そうした時に、多くの人は「自分の理性」「自分の経験」「自分の勘」を頼りにします。それはそれで大切なことです。けれども、それだけでは心が不安定になることがあります。

では、どうすればいいのでしょうか。人生の迷いの中で、本当の「足がかり」を見つけるには。


【2】もし、そうだとしたら……

もし、自分の理性や経験だけに頼らず、別の何かに信頼を寄せることができたら、どうでしょう。

つまり、自分よりも大きな何か、自分よりも遠い視点を持った何かに「任せる」ことができたら。

古い聖書の中に、そのための教えがあります。


【3】古い書物の言葉

「心を尽くして【主】に拠り頼め。自分の悟りに頼るな。 あなたの行く道すべてにおいて、主を知れ。主があなたの進む道をまっすぐにされる。」【新改訳2017】(箴言3:5-6)

これはシンプルだが、非常に深い教えです。

「自分の悟りに頼るな。」というのは、理屈ではなく「信頼」を選ぶこと。「あなたの知識に依ってはならない」というのは、自分の理性や経験だけに頼るなということです。

つまり、古代の知恵は、こう言っています。「自分の判断を完全に否定しなさい」ではなく、「自分の判断を絶対視するな。より大きな視点に信頼を寄せなさい」ということです。

「 あなたの行く道すべてにおいて、主を知れ。」という言葉は、特に重要です。これは「毎日の小さな選択」の中で、その視点を忘れるなということです。人生の大きな決断だけでなく、日常のささいな選択も、その信頼の中に置きなさい、ということです。

そうすると、「主があなたの進む道をまっすぐにされる。」つまり、結果として、あなたの人生の道は「正された」ものになる、ということです。


【4】今、できること

では、この教えを、私たちは日常でどのように活かすことができるでしょうか。

まず一つ目は、大きな決断をする時に、「自分の理性だけに頼らない」という習慣をつけることです。もちろん、データは大切です。けれども、その後、決断を下す際に、「これ以上の判断は、自分の手に余る」と認識することです。そしてそこで、より大きな視点に「委ねる」という選択をする。言い換えると、「信じて進む」という決断です。この『判断の転換』は、『変えられる人生』というテーマとも通じています。
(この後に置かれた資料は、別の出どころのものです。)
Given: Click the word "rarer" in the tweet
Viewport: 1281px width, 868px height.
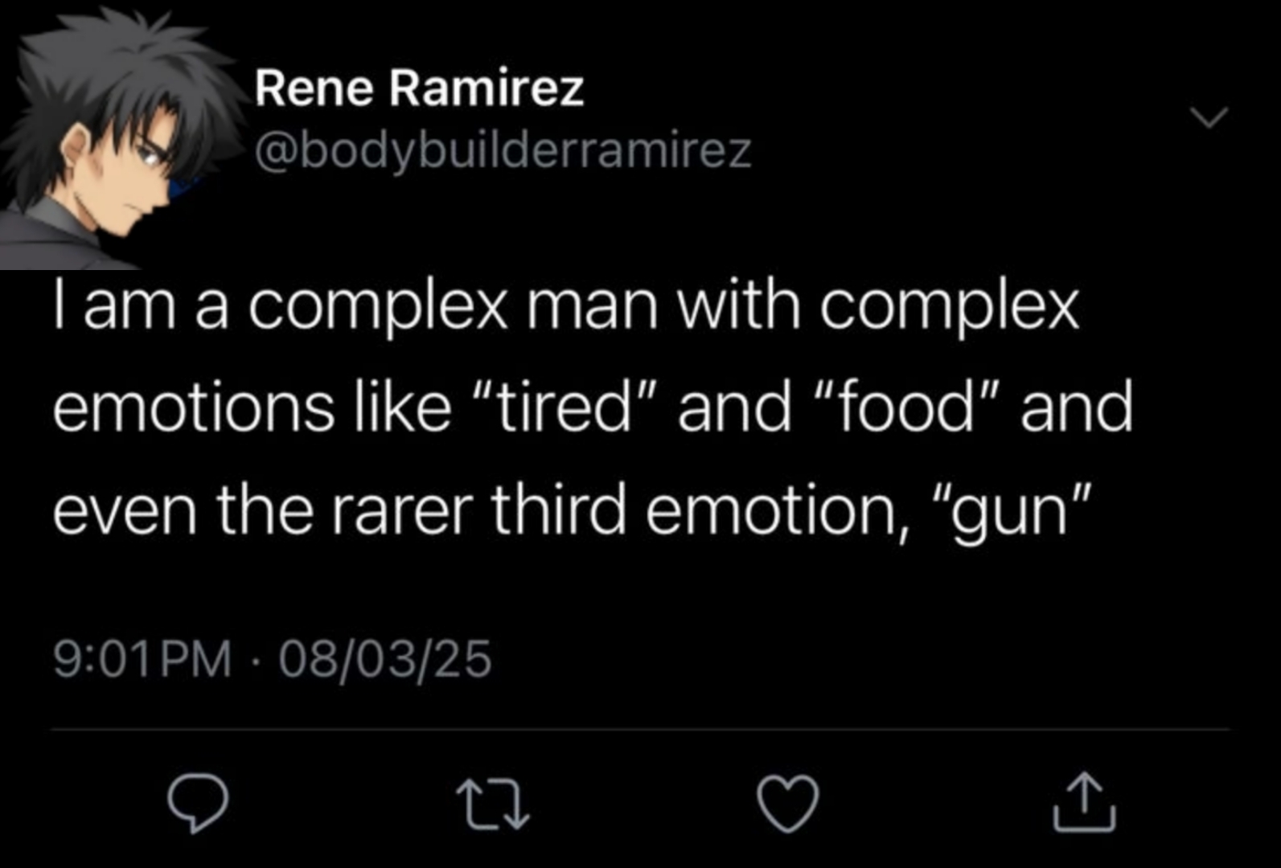Looking at the screenshot, I should [400, 510].
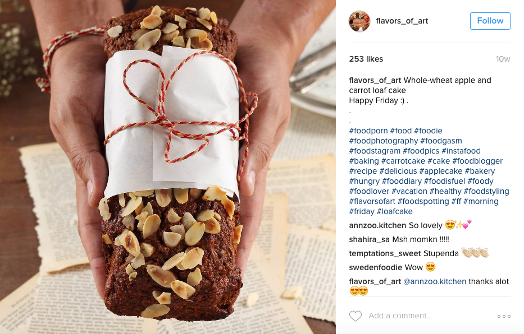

加えて、日々の小さな選択の中でも、その視点を忘れないようにすることです。職場での判断、人間関係での対応、言葉の選び方。そうした日常のささいな場面でも、「今、私は何を信頼しているのか」という問い返しを持つことです。

「自分の利益」を信頼しているのか。「相手の利益」を信頼しているのか。それとも、「より大きな何か」に信頼を寄せているのか。

そうした問い返しの中で、やがて「信頼して進む」という習慣が、身についていくのです。

もし、その習慣が身につくと、不思議なことが起こります。周囲の人の対応が、少しずつ変わり始めます。あなたが「信頼に基づいて行動する」と、相手も「あなたを信頼する」という応答が、やってくるのです。

つまり、「信頼」は、自分一人の中に完結するのではなく、関係の中で流通し、増幅されていくものなのです。


【5】私の経験から

私は人生の様々な決断を、「自分の理性」だけに頼って失敗してきました。

若い時は、データや知識に頼りすぎて、人間関係を失いました。「理屈で正しい」ことを相手に押し付けて、相手の心を傷つけました。

63歳でうつ病になったのも、「自分の力で何とかしなければ」という執着から生まれた思いが、一つの原因でした。

けれども、その苦しみの中で、初めて「自分の判断に限界がある」ということを認識しました。そしてその時、ようやく「より大きな何かに信頼を寄せる」ということが、どういうことかが分かったのです。

その後、私の決断は変わりました。人間関係では、「相手の心を信頼する」ことに重きを置くようになりました。仕事では、「完全な判断」を求めるのではなく、「今の最善の選択をして、後は流れに任せる」という姿勢になりました。

そうすると、不思議なことに、人生がスムーズに流れ始めたのです。完璧な判断はなくても、むしろ「不完全さの中で信頼する」ということが、人生に深さと実感をもたらしてくれました。


【6】あなたへの願い

あなたが今、人生の選択肢を前にして迷っているなら、まずその「迷い」を認めてください。

「完全な正解を求めている」という自分の執着に、気づいてください。

そして、その後、そっと「信頼に譲る」という選択をしてみてください。

完璧でなくていい。全てを見通せなくていい。その不完全さの中で、なお「信頼して進む」ことができるあなたに。


【7】今日、考えてみてください

今日、あなたが直面している決断の中で、何に「信頼」を寄せていますか。

その信頼は、本当に「信頼に値するもの」でしょうか。